**Work to be completed**
In the forum thread below, what overlap does the commenter say spectrogram() assumes when none is supplied?

**Text**
════════
2

I am using scipy.signal.spectrogram() for analysing a dataset containing values for a current. My input to the function is as follows:

f, t, Sxx = signal.spectrogram(y, fs)

(for plotting in subplot 3 (from the top) I use plt.pcolormesh(t, f, Sxx))

Where y is a list of 10002 values, containing the y values for the green graph in the first plot (from the top). fs = 1/T where T = x[1]-x[0] where x is the list of x values (time) belonging to the y-values (current).

My problem is that

t[-1]-t[0] != x[-1]-x[0]

Meaning: I want to compare plot 3 with the green graph in plot 1, and when these two do not range over the same time-span, the spectrogram becomes useless. You can see from the picture that total_length_x > total_length_t

enter image description here

Why is this so? And what can I do to make the spectrum range over the same time-span as my original data?

ali_m
  • 71,714
  • 23
  • 223
  • 298
roggjah
  • 21
  • 1
  • 5
  • 1
    Please read http://docs.scipy.org/doc/scipy/reference/generated/scipy.signal.spectrogram.html to get an idea what this function returns. To generate spectrogram, a set of points has to be used (window) and FFT of these values is calculated. By default, you are using 256-point non-overlapping window. This means, your 1002 data set will provide 40 sets. I assume you have got 40 points of t. So, for each Sxx column (and every t), this corresponds to 256 of the original input time values. – hesham_EE Oct 03 '16 at 15:33
  • I have read the document, and I still don't understand the output. Here are some numbers: len(t) = 44. t[-1]-t[0] = 1.92639999. x[-1]-x[0] = 2.0001997. So you see, I am "missing" 0.0738 microsec of data. – roggjah Oct 05 '16 at 09:06
  • I made a mistake above about the overlap. In the document, if not supplied, overlap is assumed to be `256/8 = 32`. This means, your points will be `1 + floor((10002 - 256) / (256 - 32)) = 44`. The `t` points are the mid-range points of the window, i.e. `t[0] = x[128]` and for `n > 0`, `t[n] = x[128 + (n - 1) * (256 - 32)]` . I hope this explains it. – hesham_EE Oct 05 '16 at 13:40

1 Answers1

0

I wrote some code to explain my comments above about the sizes of the data:

#!/usr/bin/env python

import numpy as np
import scipy.signal
from scipy.signal import spectrogram

WINDOW_LEN = 256
OVERLAP_LEN = WINDOW_LEN / 8
DATA_LEN = 10002
DURATION = 2.0001997
fs =  (DATA_LEN - 1) / DURATION
eps = 1/(fs * 1000.0)
════════
**Dataset content**
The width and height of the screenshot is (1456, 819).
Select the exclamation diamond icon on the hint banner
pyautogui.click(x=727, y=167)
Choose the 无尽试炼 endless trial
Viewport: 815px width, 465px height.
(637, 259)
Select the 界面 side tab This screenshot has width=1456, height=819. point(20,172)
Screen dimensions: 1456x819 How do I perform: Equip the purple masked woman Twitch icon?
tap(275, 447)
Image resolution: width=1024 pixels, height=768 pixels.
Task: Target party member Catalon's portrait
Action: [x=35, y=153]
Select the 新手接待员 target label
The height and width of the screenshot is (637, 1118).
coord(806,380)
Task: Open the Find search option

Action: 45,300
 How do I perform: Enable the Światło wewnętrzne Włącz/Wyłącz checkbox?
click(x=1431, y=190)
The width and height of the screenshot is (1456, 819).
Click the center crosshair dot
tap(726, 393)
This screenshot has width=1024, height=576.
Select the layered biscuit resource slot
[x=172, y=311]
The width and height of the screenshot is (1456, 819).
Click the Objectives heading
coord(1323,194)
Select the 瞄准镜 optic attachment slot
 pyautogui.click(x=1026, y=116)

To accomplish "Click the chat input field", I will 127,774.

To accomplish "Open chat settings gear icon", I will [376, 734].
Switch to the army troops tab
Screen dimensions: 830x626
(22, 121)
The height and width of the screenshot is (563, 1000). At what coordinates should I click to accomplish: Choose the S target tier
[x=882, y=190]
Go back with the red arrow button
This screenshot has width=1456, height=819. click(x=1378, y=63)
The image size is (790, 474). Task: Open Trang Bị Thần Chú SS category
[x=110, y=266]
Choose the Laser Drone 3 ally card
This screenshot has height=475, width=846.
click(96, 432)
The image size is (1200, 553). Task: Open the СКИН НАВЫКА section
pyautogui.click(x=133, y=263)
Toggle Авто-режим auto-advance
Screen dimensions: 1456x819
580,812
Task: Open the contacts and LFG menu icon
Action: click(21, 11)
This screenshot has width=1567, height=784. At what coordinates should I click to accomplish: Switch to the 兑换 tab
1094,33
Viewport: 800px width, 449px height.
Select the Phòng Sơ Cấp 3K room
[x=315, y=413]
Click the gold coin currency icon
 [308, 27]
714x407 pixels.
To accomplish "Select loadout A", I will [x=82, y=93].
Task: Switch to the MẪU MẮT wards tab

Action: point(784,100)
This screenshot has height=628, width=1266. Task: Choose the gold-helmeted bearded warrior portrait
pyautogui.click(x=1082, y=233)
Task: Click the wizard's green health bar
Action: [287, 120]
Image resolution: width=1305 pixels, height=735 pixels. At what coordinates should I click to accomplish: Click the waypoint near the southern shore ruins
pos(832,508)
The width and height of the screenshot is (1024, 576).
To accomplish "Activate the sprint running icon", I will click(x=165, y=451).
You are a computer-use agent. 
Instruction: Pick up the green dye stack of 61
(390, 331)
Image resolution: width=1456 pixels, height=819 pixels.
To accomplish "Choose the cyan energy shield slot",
════════
**Solution to the problem**
256/8 = 32